Later, he defines reduced homology in its typical setting. He then gives an example:
"... note that $\tilde{H}_{d}(\Delta; \mathbb{F}) = 0$ for all $d$ whenever $\Delta = \text{Cone}_{x}(\Sigma)$ for some simplicial complex $\Sigma$. Namely, we may write any element $c$ in $\tilde{C}_{d}(\Delta; \mathbb{F})$ as $c = [x] \wedge c_1 + c_2$, where $c_1$ and $c_2$ are elements in $\tilde{C}(\Sigma; \mathbb{F})$." (he doesn't specify the dimension of this aforementioned module, but I assume its codimension with respect to $\Delta$ is one).

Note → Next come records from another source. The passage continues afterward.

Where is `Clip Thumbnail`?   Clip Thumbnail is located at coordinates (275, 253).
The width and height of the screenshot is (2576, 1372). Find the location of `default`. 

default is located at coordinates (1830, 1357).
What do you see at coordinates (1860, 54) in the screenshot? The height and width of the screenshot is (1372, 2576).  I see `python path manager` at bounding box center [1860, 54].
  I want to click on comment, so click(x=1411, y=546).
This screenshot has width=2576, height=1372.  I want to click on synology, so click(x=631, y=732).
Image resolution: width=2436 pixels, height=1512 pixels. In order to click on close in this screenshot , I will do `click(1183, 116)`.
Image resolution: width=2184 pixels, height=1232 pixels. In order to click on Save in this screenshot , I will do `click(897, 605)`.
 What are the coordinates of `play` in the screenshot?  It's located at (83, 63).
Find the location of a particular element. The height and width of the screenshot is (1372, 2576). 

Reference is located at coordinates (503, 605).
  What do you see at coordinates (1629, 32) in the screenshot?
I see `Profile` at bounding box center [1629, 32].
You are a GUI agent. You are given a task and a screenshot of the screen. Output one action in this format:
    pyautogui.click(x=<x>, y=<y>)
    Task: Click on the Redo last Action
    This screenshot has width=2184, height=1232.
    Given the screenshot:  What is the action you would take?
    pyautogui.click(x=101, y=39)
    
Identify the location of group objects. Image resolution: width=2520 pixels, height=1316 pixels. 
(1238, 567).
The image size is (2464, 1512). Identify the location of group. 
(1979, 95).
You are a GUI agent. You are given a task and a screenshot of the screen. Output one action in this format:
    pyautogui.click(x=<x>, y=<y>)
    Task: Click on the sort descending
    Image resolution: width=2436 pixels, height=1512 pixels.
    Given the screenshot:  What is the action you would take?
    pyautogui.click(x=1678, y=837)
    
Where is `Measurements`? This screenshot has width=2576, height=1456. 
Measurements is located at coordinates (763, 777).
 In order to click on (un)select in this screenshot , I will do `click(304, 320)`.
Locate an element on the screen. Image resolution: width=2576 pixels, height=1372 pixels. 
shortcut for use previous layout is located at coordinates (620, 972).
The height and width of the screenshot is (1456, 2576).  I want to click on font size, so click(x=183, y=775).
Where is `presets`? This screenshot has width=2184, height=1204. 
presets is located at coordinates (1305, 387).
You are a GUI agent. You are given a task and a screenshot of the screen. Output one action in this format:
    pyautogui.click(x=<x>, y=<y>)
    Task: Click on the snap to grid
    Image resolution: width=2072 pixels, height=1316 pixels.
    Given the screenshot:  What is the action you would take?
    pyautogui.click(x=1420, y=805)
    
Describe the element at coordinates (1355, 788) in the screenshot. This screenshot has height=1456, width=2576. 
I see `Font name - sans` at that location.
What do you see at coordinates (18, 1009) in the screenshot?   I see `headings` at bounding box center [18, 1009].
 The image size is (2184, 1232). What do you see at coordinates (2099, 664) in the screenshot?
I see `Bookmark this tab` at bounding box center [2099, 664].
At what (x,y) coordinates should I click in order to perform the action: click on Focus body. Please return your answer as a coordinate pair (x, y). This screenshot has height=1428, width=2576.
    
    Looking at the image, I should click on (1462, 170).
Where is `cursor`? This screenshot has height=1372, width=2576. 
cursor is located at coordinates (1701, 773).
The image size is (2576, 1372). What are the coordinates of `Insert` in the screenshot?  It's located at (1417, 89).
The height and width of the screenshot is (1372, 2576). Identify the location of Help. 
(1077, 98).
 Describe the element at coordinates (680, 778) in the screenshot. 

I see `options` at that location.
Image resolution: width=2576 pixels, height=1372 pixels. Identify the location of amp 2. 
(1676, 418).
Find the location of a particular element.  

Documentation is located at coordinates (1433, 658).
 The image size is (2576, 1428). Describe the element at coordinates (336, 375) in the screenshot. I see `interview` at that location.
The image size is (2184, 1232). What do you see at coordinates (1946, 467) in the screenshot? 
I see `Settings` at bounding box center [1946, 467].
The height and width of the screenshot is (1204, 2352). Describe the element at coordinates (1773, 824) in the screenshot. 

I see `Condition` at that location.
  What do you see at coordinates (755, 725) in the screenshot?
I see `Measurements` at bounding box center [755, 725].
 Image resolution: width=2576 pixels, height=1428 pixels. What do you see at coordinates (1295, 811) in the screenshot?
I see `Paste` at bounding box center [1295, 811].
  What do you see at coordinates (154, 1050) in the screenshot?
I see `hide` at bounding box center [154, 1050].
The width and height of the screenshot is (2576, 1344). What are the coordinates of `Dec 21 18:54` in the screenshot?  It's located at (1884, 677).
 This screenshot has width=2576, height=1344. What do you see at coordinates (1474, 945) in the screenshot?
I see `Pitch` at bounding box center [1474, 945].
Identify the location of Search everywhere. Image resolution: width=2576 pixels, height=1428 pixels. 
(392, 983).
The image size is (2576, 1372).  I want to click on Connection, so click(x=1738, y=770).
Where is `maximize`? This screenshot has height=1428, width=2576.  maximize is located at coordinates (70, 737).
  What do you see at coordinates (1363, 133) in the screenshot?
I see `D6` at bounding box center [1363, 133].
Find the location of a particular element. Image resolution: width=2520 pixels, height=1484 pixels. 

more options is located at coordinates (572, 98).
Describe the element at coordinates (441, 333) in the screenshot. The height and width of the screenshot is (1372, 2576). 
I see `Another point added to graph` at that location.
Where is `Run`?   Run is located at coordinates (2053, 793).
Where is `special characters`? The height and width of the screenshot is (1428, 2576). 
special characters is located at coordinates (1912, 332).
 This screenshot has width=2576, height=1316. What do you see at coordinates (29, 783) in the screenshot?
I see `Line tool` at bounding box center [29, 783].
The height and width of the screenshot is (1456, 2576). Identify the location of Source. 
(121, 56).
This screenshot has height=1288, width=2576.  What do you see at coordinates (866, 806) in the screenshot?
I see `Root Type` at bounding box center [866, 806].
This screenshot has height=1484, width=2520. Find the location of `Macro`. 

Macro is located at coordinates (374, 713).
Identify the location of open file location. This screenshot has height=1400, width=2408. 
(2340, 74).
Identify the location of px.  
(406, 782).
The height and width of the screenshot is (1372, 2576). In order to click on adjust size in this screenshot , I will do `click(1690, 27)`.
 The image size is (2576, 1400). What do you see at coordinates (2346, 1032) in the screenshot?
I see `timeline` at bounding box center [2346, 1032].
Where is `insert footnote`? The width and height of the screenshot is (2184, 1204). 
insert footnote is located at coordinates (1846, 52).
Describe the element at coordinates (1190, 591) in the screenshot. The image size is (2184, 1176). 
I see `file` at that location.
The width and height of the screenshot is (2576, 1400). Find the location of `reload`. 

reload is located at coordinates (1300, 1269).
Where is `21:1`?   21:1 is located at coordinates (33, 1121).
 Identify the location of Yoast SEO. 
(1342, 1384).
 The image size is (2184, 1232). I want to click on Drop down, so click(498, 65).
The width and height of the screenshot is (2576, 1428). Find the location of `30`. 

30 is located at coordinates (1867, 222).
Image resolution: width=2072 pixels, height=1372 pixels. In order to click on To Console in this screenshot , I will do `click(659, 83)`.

My next question is: With his notation, I'm unsure how to write an element $c \in \tilde{C}_{d}(\Delta;\mathbb{F})$. I would be pleased to see an example what a typical element may look like. I'm assuming it's something like $c = a_{1}[\sigma_1] + \cdots + a_{d}[\sigma_d]$, where coefficients are in $\mathbb{F}$.
So, yeah, what's the natural manner of $\wedge$, and how does a typical element look?